■ **Objective A**: In the passage on Allocco's research, what are institutions of higher education increasingly pressured to defend?

■ **Text passage**:
########################################

Allocco’s research is providing evidence that what students are learning as Multifaith Scholars is helping them gain skills, adopt attitudes, and develop strategies that are allowing them to thrive in their careers. The research “demonstrates in an evidence-based way that these competencies matter,” she says. “That they connect to careers, that they make students desirable to employers. That they make them better global citizens as they go into a range of careers.”

As institutions of higher education are increasingly pressured to defend the value of a liberal arts education and as they constantly assess and refine their curricula to prepare students for a rapidly changing world and job market, Allocco says that “it’s pressing that we ask these questions, and demonstrate how our disciplines directly connect to the ‘real world.’” Her research draws on assessment data from student reflections, an annual tracking of learning outcomes, semi-annual assessments of mentors and mentoring practices, and an external assessment of the program “to indicate how this developmental, blended approach that offers instrumental and psychosocial supports and takes account of student identities can produce knowledgeable, high-achieving multifaith leaders with valuable professional skills.”

########################################

■ **Stored records**:

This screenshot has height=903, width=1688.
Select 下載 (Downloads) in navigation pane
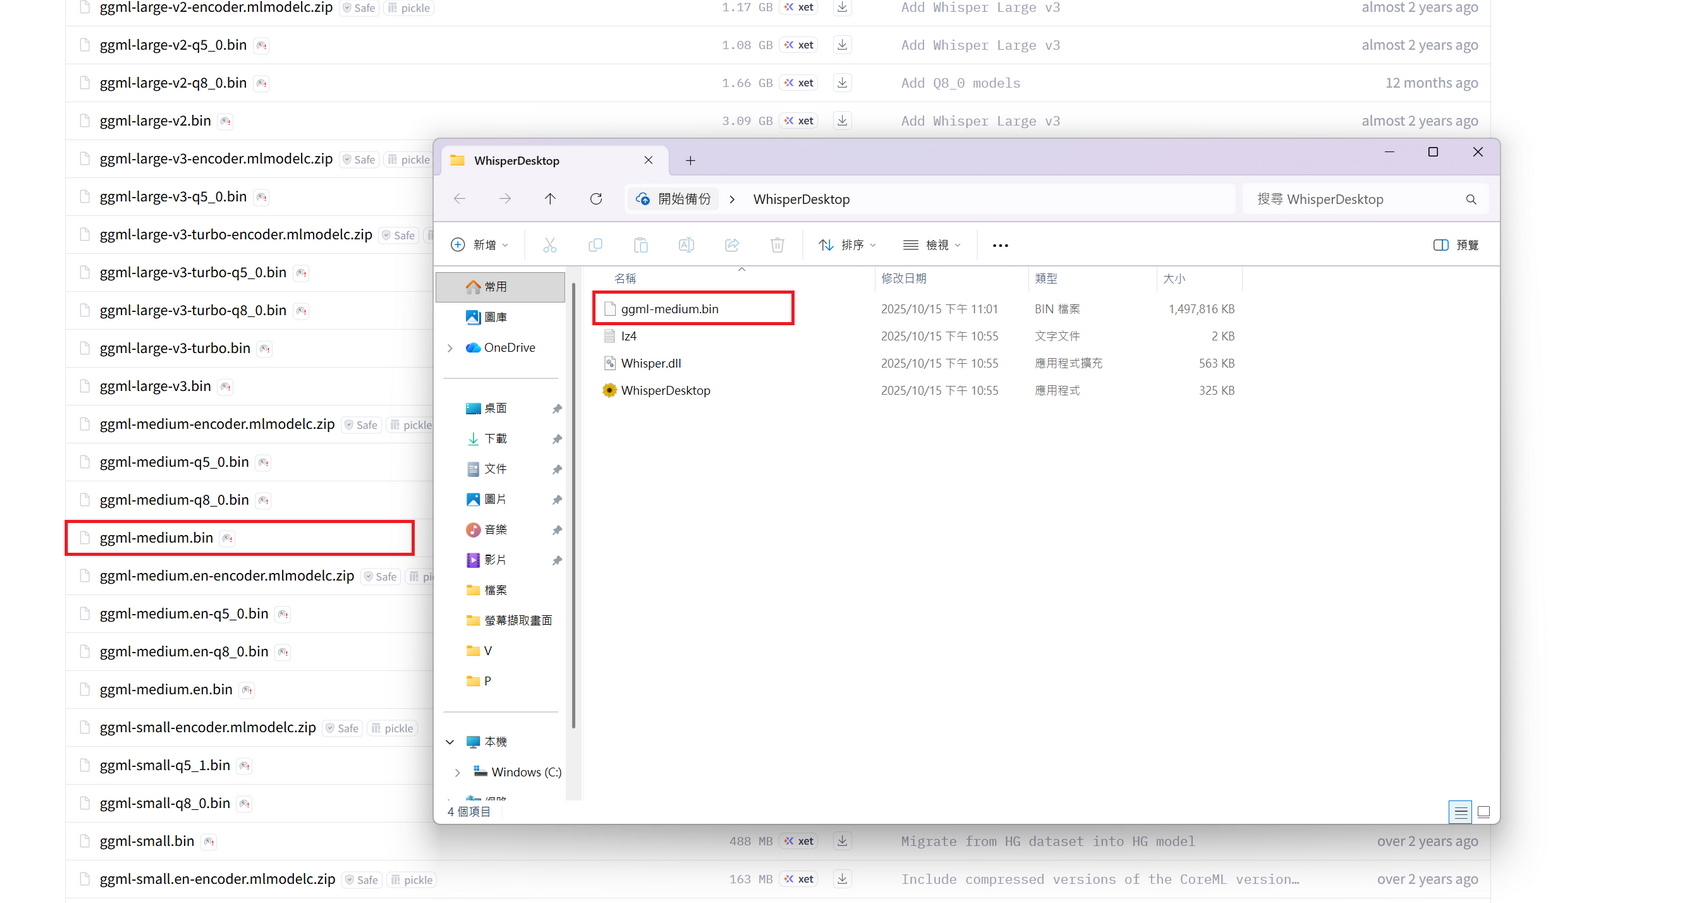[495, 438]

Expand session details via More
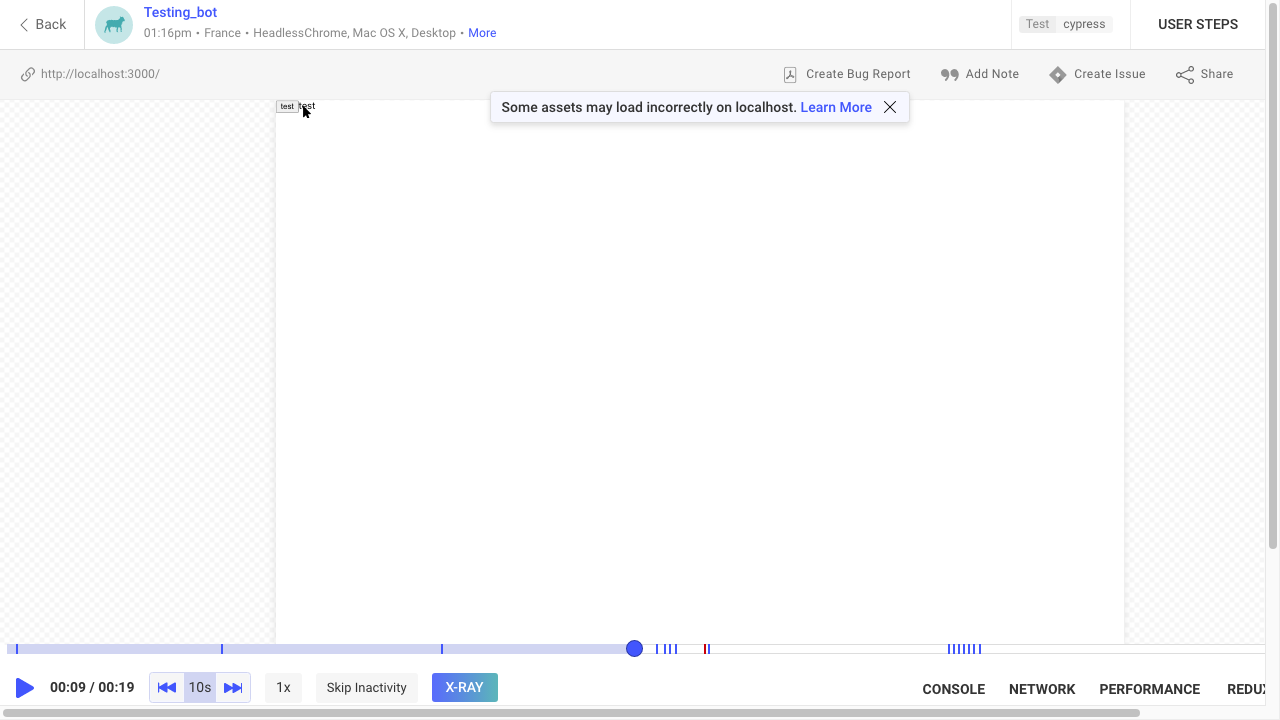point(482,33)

########################################

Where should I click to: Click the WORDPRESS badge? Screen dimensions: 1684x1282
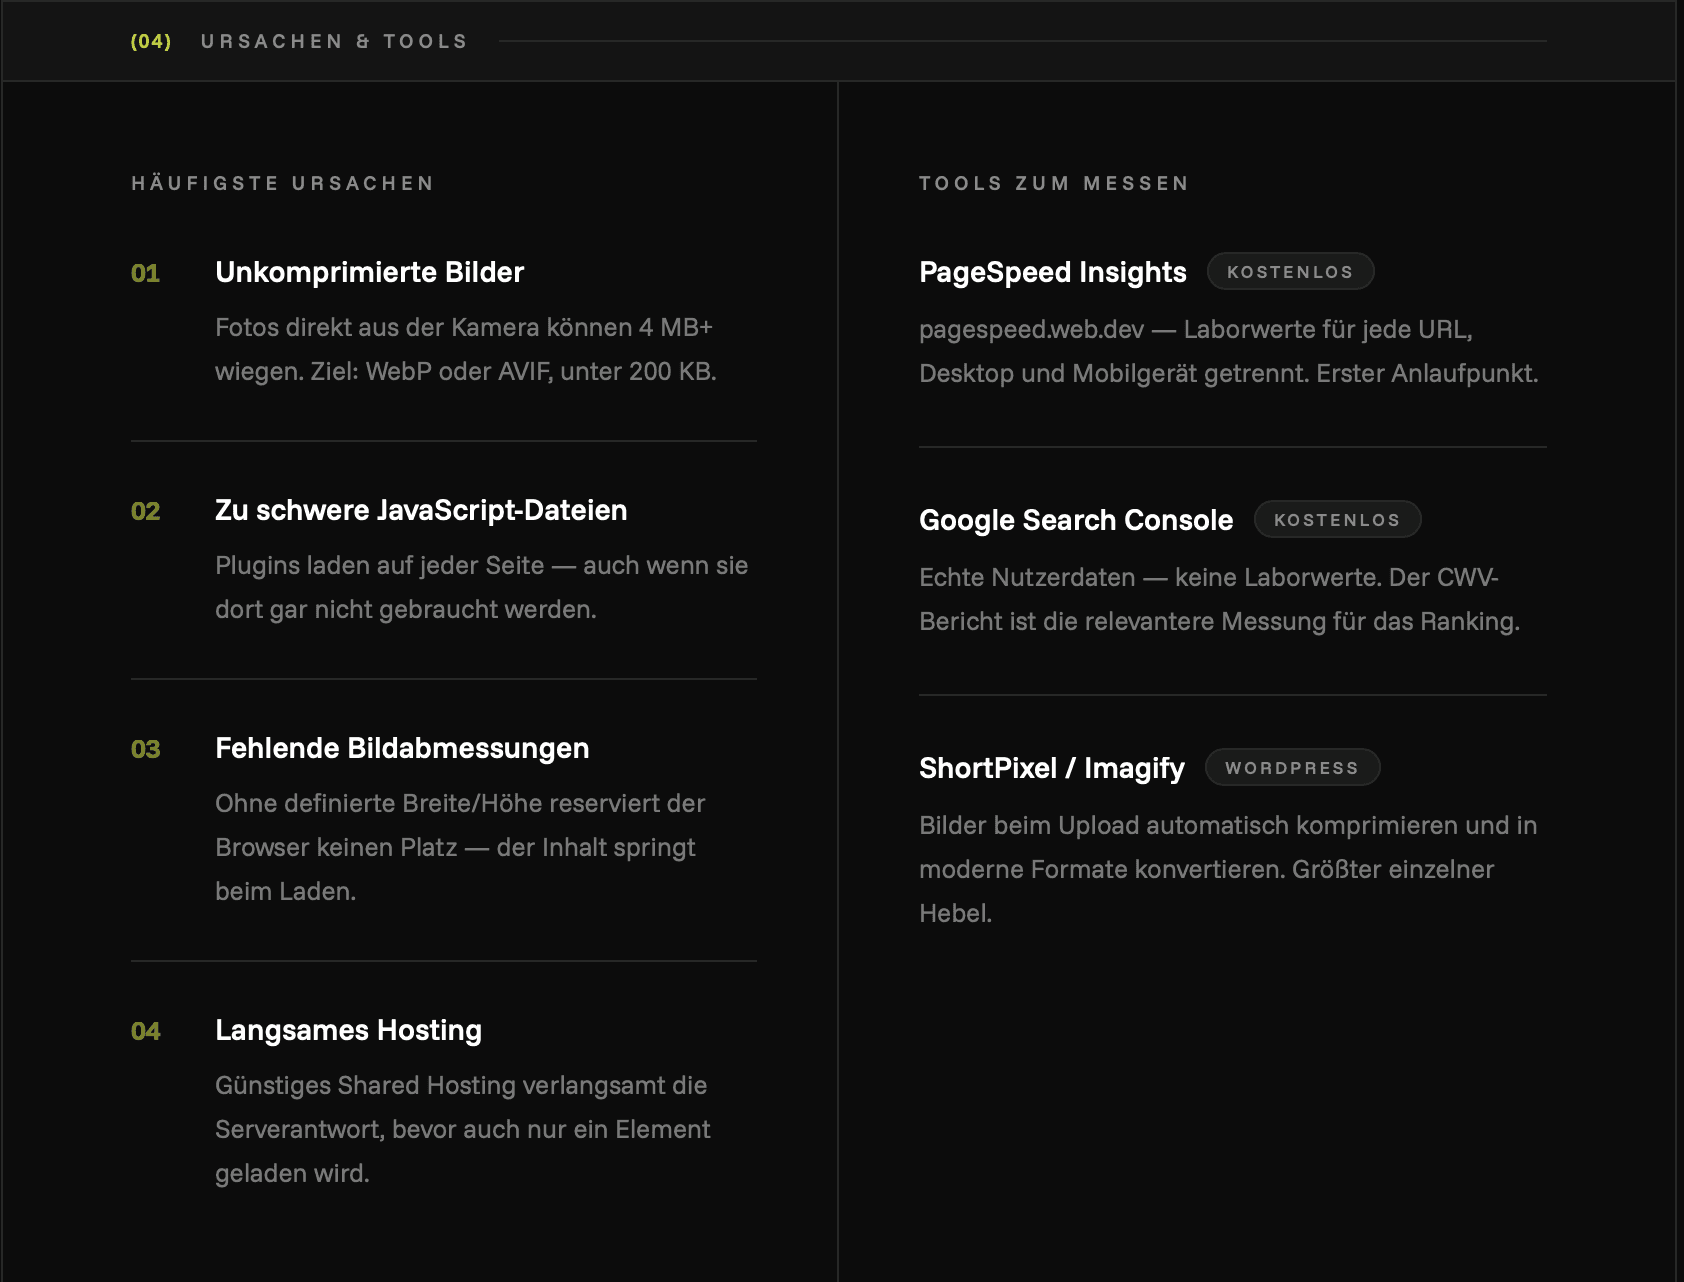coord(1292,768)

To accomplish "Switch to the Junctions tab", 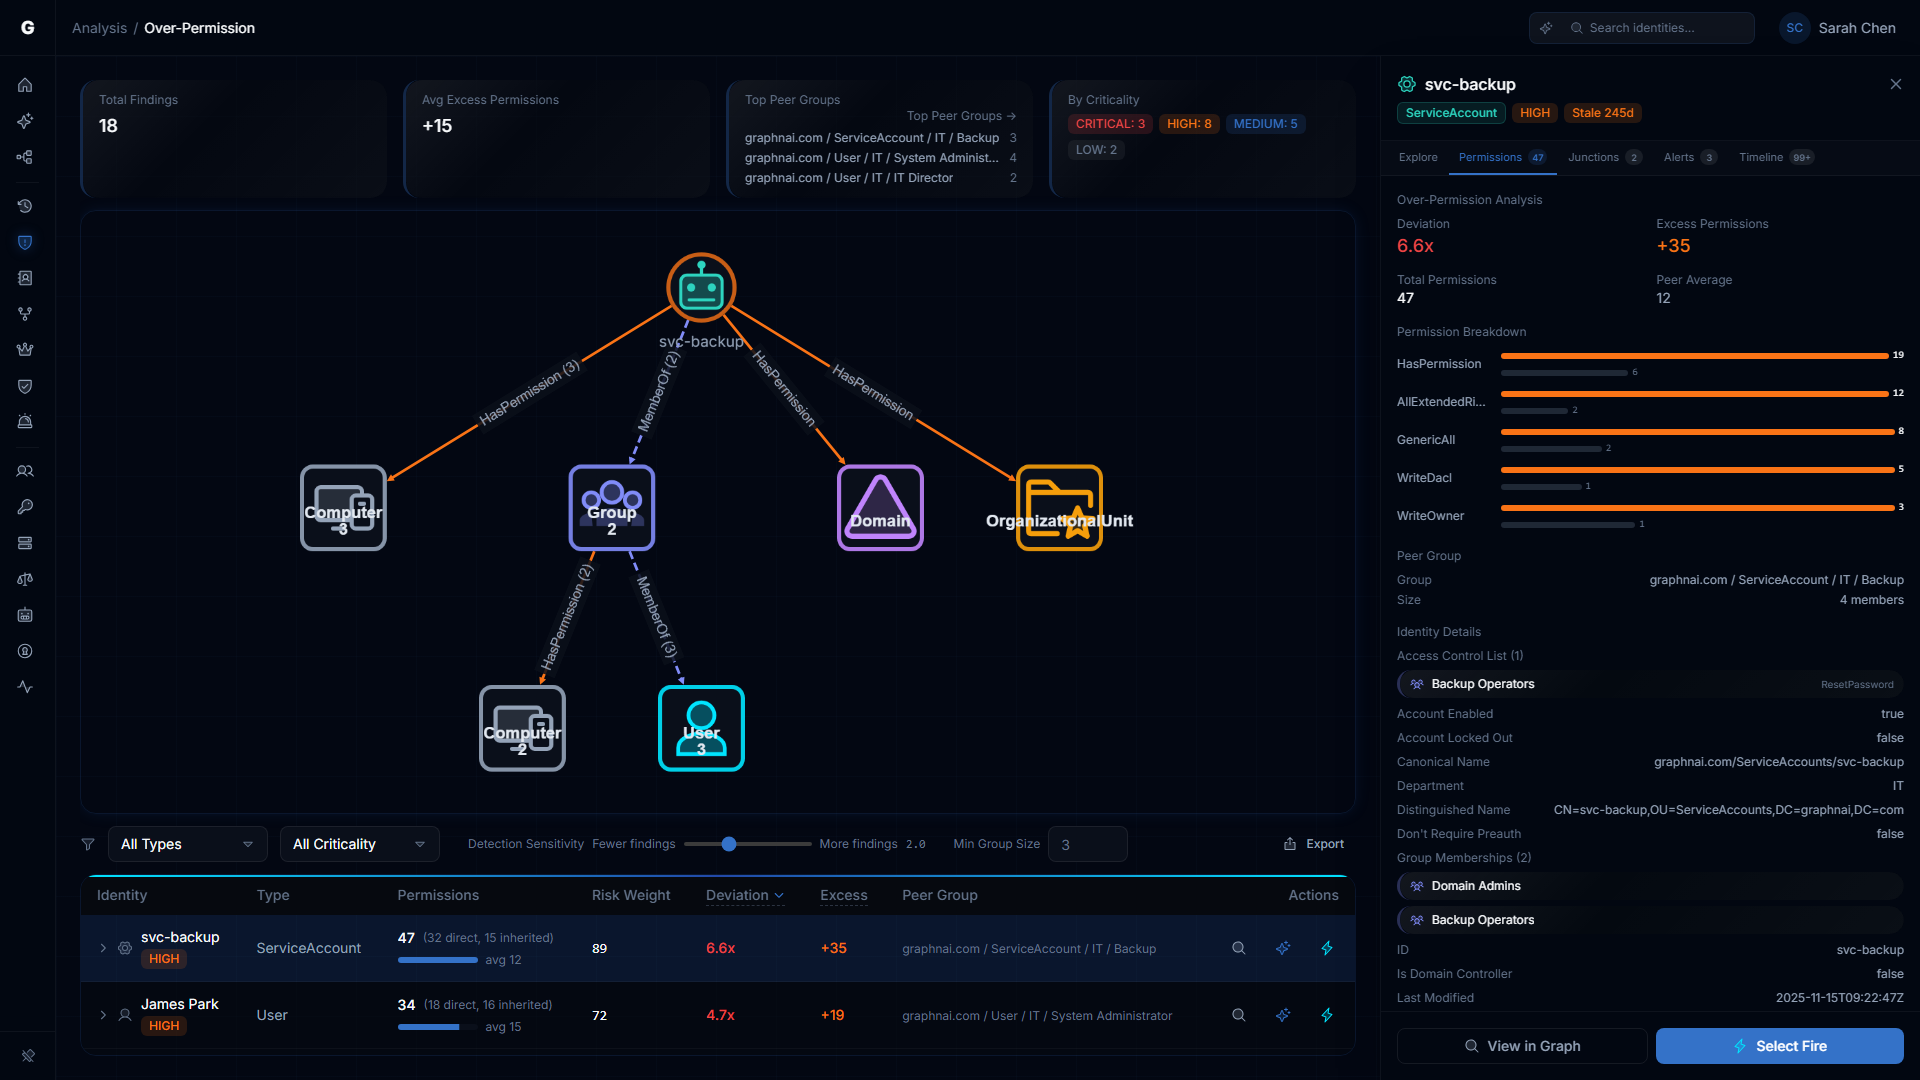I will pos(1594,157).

########################################

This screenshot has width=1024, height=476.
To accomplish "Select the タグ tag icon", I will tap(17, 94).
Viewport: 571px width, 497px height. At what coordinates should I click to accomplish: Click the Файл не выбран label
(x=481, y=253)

########################################

■ **Objective B**: Reproduce the records between the line containing "This screenshot has width=1024, height=476." and the line containing "(x=481, y=253)", inclusive.

■ **Final answer A**: The value of a liberal arts education.

■ **Final answer B**:
This screenshot has width=1024, height=476.
To accomplish "Select the タグ tag icon", I will tap(17, 94).
Viewport: 571px width, 497px height. At what coordinates should I click to accomplish: Click the Файл не выбран label
(x=481, y=253)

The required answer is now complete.